Some people might be surprised to discover how many locals are interested in ceramics in the Clarion area.
"It's a pretty interesting cross-section of people," Greenberg said of the ceramics community.
Greenberg, himself, fits the mold of an artist, with long hair and a long, handlebar mustache. He has a method for keeping his mustache out of the crosshairs of the clay and flames. Sometimes he takes a bandana and pulls it up over his face "like an old train robber," he said.
However, he said famous potter George Ohr had an even bigger mustache and simply tied it behind his head while engaging in his craft.
Greenberg's look also has been copied by a student who dressed up as him for Halloween one year. The wig from that costume now graces a skeleton – Skully Greenberg – that hangs near the kiln. The skull was crafted by a chainsaw artist who shared a studio with potters who participate in university kiln firings.
In addition to Skully, the university's kiln features other interesting aspects. To the side of the kiln is a pottery graveyard where thousands of ceramic shards have become part of a growing installation of pieces that will never be used for their intended purpose. Instead, they have a new purpose of reminding the artists that some things don't work out as planned.
"Now I just clean out the studio every year," Greenberg said of the pile of pottery shards.
The pile grew after the kiln was slightly over-fired at the last August firing. Greenberg said there was too much empty space at the front of the kiln, which made for more heating than usual.Those are the types of learning experiences to which Greenberg and Tomkins were referring. It's also part of the reason Greenberg enjoys his job.
"I always liked teaching and I always liked clay. The two just came together," Greenberg said.
"I've got a lot of former students at these firings."

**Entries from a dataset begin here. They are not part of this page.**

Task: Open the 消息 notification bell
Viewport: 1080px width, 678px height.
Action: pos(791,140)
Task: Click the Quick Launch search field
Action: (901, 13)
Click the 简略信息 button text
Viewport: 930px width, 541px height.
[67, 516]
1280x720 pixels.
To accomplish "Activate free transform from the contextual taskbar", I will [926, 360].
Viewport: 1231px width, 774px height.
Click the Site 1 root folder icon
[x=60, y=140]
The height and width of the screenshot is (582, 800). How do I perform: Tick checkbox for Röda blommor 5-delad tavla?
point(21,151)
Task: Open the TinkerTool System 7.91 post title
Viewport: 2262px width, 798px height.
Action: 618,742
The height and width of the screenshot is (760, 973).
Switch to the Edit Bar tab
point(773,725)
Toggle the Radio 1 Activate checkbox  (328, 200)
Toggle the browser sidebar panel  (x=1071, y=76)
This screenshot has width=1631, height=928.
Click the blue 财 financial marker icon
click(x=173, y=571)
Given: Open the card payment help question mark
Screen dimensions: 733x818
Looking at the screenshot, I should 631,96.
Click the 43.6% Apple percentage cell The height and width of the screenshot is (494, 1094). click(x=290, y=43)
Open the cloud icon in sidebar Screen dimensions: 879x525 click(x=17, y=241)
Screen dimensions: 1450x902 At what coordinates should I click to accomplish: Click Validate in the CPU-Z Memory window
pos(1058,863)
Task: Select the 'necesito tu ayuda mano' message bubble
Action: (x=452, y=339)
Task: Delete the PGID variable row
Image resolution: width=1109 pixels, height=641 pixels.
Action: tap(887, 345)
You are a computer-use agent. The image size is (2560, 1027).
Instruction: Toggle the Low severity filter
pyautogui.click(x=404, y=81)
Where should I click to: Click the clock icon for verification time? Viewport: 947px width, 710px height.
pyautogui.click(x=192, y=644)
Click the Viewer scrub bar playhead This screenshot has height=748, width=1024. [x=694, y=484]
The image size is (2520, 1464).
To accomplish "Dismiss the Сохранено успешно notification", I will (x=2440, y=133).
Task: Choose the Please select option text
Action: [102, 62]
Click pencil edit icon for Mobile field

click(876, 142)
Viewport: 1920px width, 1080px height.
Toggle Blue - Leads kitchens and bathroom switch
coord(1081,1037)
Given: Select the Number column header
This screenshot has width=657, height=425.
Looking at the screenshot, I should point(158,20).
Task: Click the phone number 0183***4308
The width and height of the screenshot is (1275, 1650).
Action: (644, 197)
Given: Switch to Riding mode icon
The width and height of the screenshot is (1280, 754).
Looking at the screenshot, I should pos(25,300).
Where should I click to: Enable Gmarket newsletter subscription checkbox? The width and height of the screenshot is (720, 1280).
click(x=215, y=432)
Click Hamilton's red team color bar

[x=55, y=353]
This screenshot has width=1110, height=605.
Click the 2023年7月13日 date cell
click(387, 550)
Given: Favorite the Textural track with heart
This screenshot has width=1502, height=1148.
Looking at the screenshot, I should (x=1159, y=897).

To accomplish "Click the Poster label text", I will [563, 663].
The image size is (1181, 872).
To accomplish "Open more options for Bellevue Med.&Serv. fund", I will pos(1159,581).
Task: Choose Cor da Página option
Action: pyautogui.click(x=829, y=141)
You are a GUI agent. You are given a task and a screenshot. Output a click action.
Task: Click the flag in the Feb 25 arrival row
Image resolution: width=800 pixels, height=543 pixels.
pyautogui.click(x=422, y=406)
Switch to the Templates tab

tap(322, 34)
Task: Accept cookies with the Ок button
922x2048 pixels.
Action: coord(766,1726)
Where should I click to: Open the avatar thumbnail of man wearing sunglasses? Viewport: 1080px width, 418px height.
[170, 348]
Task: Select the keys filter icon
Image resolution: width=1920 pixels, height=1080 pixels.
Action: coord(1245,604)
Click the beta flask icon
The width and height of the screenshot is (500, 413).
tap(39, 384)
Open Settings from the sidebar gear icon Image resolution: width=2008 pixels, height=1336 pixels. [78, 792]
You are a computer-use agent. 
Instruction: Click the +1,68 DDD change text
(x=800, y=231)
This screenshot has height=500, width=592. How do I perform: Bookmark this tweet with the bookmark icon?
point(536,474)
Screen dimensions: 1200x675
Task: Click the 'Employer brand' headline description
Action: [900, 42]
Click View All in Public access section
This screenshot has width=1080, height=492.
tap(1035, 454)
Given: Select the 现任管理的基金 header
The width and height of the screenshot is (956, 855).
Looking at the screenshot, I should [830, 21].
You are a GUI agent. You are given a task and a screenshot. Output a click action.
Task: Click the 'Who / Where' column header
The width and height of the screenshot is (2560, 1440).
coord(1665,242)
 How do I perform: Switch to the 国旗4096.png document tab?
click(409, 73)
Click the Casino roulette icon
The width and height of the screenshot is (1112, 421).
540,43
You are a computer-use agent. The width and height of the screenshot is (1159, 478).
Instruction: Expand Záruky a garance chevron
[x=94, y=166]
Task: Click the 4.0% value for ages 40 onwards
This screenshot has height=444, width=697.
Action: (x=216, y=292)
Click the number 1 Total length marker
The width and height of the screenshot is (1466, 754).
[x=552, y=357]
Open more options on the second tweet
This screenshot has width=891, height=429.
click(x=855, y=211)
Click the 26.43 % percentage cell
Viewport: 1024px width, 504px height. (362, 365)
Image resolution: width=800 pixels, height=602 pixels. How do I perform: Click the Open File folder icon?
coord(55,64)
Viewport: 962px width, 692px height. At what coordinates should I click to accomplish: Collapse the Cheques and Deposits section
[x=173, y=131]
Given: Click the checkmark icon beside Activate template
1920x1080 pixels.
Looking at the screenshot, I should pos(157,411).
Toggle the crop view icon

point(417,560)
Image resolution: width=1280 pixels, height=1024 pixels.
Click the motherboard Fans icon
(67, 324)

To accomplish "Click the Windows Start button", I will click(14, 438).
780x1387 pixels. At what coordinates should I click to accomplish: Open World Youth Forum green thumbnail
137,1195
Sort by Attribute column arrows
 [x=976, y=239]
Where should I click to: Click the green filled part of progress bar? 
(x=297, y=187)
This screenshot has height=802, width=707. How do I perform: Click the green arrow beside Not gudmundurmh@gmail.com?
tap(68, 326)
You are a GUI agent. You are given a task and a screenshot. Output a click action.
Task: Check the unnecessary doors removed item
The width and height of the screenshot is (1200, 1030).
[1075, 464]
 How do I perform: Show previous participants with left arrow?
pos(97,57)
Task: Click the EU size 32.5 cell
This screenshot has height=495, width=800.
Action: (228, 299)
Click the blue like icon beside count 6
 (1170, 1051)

His current students are passionate about the art form. At Clarion University's spring Undergraduate and Graduate Research Conference, Sierra Nicholes, Michael Lowrey, DaJanae Drake, Zoe Stone, Richard Hasty, Eric Jones and Markelle Swonger presented "National Council on Education for the Ceramics Arts – Cross Currents: Clay and Culture." There, they explained the significance of pottery in today's world.
"Ceramics is love," Lowrey said. "It's more than just a cup."
His dad uses a coffee mug made of clay from his own property.
"I think there is a distinct connection to our ancestors," Lowrey said. Lowrey said that each ceramics piece is unique, because you can never fully replicate what the kiln will do to the glaze.